When you activate the Crop Tool, rotate the image using the method you posted (start rotating then hold Shift). Once the image is in a portrait orientation, press the X key on your keyboard to rotate the Crop box. Press Return/Enter to accept. That will rotate the crop to landscape as well, and fill the image.
It might help a touch, but I agree, it's slightly awkward, especially with the 'rotate first, then hold shift' step.
Just a side note...
So many digital imaging systems now set an orientation flag in the images... Can we assume you're scanning images from film or something? Why aren't you getting correctly-oriented images in the first place? Just curious. Maybe if that were made better this would be a non-problem for you.

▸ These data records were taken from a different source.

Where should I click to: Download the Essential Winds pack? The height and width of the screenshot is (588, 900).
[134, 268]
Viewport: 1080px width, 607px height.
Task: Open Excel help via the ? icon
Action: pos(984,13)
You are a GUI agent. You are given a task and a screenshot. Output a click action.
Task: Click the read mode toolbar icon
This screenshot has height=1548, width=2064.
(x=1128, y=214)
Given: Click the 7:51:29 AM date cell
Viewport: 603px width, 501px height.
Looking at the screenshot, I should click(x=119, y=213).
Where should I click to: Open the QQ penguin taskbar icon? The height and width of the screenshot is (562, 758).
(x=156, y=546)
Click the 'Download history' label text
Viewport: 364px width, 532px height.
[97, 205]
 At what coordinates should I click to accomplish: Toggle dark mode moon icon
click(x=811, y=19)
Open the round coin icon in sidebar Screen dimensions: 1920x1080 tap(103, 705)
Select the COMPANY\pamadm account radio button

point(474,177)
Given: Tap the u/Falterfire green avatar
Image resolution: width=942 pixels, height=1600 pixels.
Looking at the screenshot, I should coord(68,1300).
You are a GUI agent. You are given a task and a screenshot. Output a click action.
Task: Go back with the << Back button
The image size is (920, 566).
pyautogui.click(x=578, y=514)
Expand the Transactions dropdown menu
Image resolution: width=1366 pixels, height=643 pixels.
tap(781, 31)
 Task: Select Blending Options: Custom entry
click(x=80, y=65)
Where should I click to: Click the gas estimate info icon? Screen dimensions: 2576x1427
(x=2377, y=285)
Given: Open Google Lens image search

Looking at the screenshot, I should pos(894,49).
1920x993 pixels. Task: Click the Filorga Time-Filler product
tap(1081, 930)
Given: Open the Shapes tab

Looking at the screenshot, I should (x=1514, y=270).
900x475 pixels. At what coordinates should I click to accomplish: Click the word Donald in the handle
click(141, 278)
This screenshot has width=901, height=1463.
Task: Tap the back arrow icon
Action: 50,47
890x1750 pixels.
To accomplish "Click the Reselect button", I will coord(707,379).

Howard, thanks for the tip about the X key; didn't realize it worked that way when the crop tool is active. But in this case I had set the crop box dimenions, so the crop box starts out with the correct orientation. Having played with this for a day, I conclude that the best approach for this task is to restore the old keyboard conventions for image rotation and rotate the image before launching the crop tool.
I stand by my observation that the rotate key should affect the image, not the crop box because that is consistent with the new cropping paradigm: We rotate the image, not the crop box. I realize making a change this late in the development cycle is awkward -- but if CS6 ships with this behavior, it will become even harder to change later -- and the user interface should be as consistent as possible.
Noel, you are correct: The images are coming from scanned film. All frames get scanned with the same orientation. I want to avoid the "Patient: Doctor, it hurts when I do this. Doctor: Then don't do that!" scenario. Granted: If images are "correctly" oriented, this issue doesn't arise. But not all images are oriented correctly and CS6 should be at least as graceful in handling the task as previous versions.